- [WHAT THE TASK REQUIRES]:
Could you extract every entry below and reproduce it exactly?

- [EXERCISE MATERIALS]:

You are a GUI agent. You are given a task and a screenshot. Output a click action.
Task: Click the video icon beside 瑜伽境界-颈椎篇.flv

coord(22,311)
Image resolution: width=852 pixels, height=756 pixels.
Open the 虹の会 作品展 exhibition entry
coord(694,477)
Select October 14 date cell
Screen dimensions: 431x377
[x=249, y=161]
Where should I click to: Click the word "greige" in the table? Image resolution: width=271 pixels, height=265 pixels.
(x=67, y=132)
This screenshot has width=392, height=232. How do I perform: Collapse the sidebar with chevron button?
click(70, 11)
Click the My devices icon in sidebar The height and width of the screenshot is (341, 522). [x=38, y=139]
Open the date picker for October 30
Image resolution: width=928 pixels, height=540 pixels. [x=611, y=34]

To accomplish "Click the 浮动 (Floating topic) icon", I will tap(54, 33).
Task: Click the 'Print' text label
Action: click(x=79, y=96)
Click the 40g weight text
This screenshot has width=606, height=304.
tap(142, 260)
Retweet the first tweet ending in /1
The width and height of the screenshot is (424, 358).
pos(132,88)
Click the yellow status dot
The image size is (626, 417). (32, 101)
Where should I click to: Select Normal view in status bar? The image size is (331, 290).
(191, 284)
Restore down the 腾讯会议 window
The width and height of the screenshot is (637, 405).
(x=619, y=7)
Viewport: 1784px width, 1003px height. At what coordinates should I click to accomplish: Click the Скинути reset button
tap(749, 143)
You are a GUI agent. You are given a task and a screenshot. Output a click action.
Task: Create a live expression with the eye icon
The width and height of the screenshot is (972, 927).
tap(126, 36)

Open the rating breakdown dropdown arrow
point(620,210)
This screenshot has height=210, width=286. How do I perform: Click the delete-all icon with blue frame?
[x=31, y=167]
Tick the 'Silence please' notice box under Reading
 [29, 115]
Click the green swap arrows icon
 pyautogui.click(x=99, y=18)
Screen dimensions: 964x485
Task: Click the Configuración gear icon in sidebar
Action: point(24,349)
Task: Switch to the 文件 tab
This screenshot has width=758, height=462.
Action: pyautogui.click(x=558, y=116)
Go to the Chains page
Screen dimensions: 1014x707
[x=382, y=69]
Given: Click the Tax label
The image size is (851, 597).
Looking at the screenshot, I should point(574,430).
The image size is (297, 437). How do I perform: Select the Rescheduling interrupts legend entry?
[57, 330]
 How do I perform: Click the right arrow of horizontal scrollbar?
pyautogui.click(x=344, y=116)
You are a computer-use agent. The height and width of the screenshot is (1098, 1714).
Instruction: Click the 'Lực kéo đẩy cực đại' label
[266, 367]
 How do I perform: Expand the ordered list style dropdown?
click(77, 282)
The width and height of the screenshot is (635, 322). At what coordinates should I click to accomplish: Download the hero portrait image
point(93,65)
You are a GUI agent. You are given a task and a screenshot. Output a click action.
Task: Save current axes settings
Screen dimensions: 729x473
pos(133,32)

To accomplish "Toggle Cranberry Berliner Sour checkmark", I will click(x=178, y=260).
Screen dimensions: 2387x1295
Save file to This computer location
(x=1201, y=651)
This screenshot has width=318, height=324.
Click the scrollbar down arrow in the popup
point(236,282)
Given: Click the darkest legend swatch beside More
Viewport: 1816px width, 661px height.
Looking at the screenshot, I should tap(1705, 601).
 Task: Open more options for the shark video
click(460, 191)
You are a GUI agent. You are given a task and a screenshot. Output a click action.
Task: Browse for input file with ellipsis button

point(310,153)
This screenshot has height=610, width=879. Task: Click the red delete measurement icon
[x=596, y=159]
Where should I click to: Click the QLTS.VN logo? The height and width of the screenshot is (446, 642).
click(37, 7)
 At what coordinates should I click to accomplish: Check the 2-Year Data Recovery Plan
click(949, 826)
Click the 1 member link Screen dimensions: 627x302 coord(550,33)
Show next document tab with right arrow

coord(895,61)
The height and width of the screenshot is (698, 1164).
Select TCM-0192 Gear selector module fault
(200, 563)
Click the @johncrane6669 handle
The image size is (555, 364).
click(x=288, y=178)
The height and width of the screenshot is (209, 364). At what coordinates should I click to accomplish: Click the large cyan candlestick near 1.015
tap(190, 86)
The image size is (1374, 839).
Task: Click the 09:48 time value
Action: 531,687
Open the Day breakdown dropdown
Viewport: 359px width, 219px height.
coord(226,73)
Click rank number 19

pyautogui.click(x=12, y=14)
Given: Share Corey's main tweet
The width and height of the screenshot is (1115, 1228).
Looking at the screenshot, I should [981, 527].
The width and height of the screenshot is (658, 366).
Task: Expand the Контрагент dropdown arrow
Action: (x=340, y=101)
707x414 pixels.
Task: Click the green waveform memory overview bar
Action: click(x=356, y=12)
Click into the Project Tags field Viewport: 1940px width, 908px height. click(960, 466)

- [SOLVED PROBLEM]:
You are a GUI agent. You are given a task and a screenshot. Output a click action.
Task: Click the video icon beside 瑜伽境界-颈椎篇.flv

coord(22,311)
Image resolution: width=852 pixels, height=756 pixels.
Open the 虹の会 作品展 exhibition entry
coord(694,477)
Select October 14 date cell
Screen dimensions: 431x377
[x=249, y=161]
Where should I click to: Click the word "greige" in the table? Image resolution: width=271 pixels, height=265 pixels.
(x=67, y=132)
This screenshot has width=392, height=232. How do I perform: Collapse the sidebar with chevron button?
click(70, 11)
Click the My devices icon in sidebar The height and width of the screenshot is (341, 522). [x=38, y=139]
Open the date picker for October 30
Image resolution: width=928 pixels, height=540 pixels. [x=611, y=34]

To accomplish "Click the 浮动 (Floating topic) icon", I will tap(54, 33).
Task: Click the 'Print' text label
Action: click(x=79, y=96)
Click the 40g weight text
This screenshot has width=606, height=304.
tap(142, 260)
Retweet the first tweet ending in /1
The width and height of the screenshot is (424, 358).
pos(132,88)
Click the yellow status dot
The image size is (626, 417). (32, 101)
Where should I click to: Select Normal view in status bar? The image size is (331, 290).
(191, 284)
Restore down the 腾讯会议 window
The width and height of the screenshot is (637, 405).
(x=619, y=7)
Viewport: 1784px width, 1003px height. At what coordinates should I click to accomplish: Click the Скинути reset button
tap(749, 143)
You are a GUI agent. You are given a task and a screenshot. Output a click action.
Task: Create a live expression with the eye icon
The width and height of the screenshot is (972, 927).
tap(126, 36)

Open the rating breakdown dropdown arrow
point(620,210)
This screenshot has height=210, width=286. How do I perform: Click the delete-all icon with blue frame?
[x=31, y=167]
Tick the 'Silence please' notice box under Reading
 [29, 115]
Click the green swap arrows icon
 pyautogui.click(x=99, y=18)
Screen dimensions: 964x485
Task: Click the Configuración gear icon in sidebar
Action: point(24,349)
Task: Switch to the 文件 tab
This screenshot has width=758, height=462.
Action: pyautogui.click(x=558, y=116)
Go to the Chains page
Screen dimensions: 1014x707
[x=382, y=69]
Given: Click the Tax label
The image size is (851, 597).
Looking at the screenshot, I should point(574,430).
The image size is (297, 437). How do I perform: Select the Rescheduling interrupts legend entry?
[57, 330]
 How do I perform: Click the right arrow of horizontal scrollbar?
pyautogui.click(x=344, y=116)
You are a computer-use agent. The height and width of the screenshot is (1098, 1714).
Instruction: Click the 'Lực kéo đẩy cực đại' label
[266, 367]
 How do I perform: Expand the ordered list style dropdown?
click(77, 282)
The width and height of the screenshot is (635, 322). At what coordinates should I click to accomplish: Download the hero portrait image
point(93,65)
You are a GUI agent. You are given a task and a screenshot. Output a click action.
Task: Save current axes settings
Screen dimensions: 729x473
pos(133,32)

To accomplish "Toggle Cranberry Berliner Sour checkmark", I will click(x=178, y=260).
Screen dimensions: 2387x1295
Save file to This computer location
(x=1201, y=651)
This screenshot has width=318, height=324.
Click the scrollbar down arrow in the popup
point(236,282)
Given: Click the darkest legend swatch beside More
Viewport: 1816px width, 661px height.
Looking at the screenshot, I should tap(1705, 601).
 Task: Open more options for the shark video
click(460, 191)
You are a GUI agent. You are given a task and a screenshot. Output a click action.
Task: Browse for input file with ellipsis button

point(310,153)
This screenshot has height=610, width=879. Task: Click the red delete measurement icon
[x=596, y=159]
Where should I click to: Click the QLTS.VN logo? The height and width of the screenshot is (446, 642).
click(37, 7)
 At what coordinates should I click to accomplish: Check the 2-Year Data Recovery Plan
click(949, 826)
Click the 1 member link Screen dimensions: 627x302 coord(550,33)
Show next document tab with right arrow

coord(895,61)
The height and width of the screenshot is (698, 1164).
Select TCM-0192 Gear selector module fault
(200, 563)
Click the @johncrane6669 handle
The image size is (555, 364).
click(x=288, y=178)
The height and width of the screenshot is (209, 364). At what coordinates should I click to accomplish: Click the large cyan candlestick near 1.015
tap(190, 86)
The image size is (1374, 839).
Task: Click the 09:48 time value
Action: 531,687
Open the Day breakdown dropdown
Viewport: 359px width, 219px height.
coord(226,73)
Click rank number 19

pyautogui.click(x=12, y=14)
Given: Share Corey's main tweet
The width and height of the screenshot is (1115, 1228).
Looking at the screenshot, I should [981, 527].
The width and height of the screenshot is (658, 366).
Task: Expand the Контрагент dropdown arrow
Action: (x=340, y=101)
707x414 pixels.
Task: Click the green waveform memory overview bar
Action: click(x=356, y=12)
Click into the Project Tags field Viewport: 1940px width, 908px height. click(960, 466)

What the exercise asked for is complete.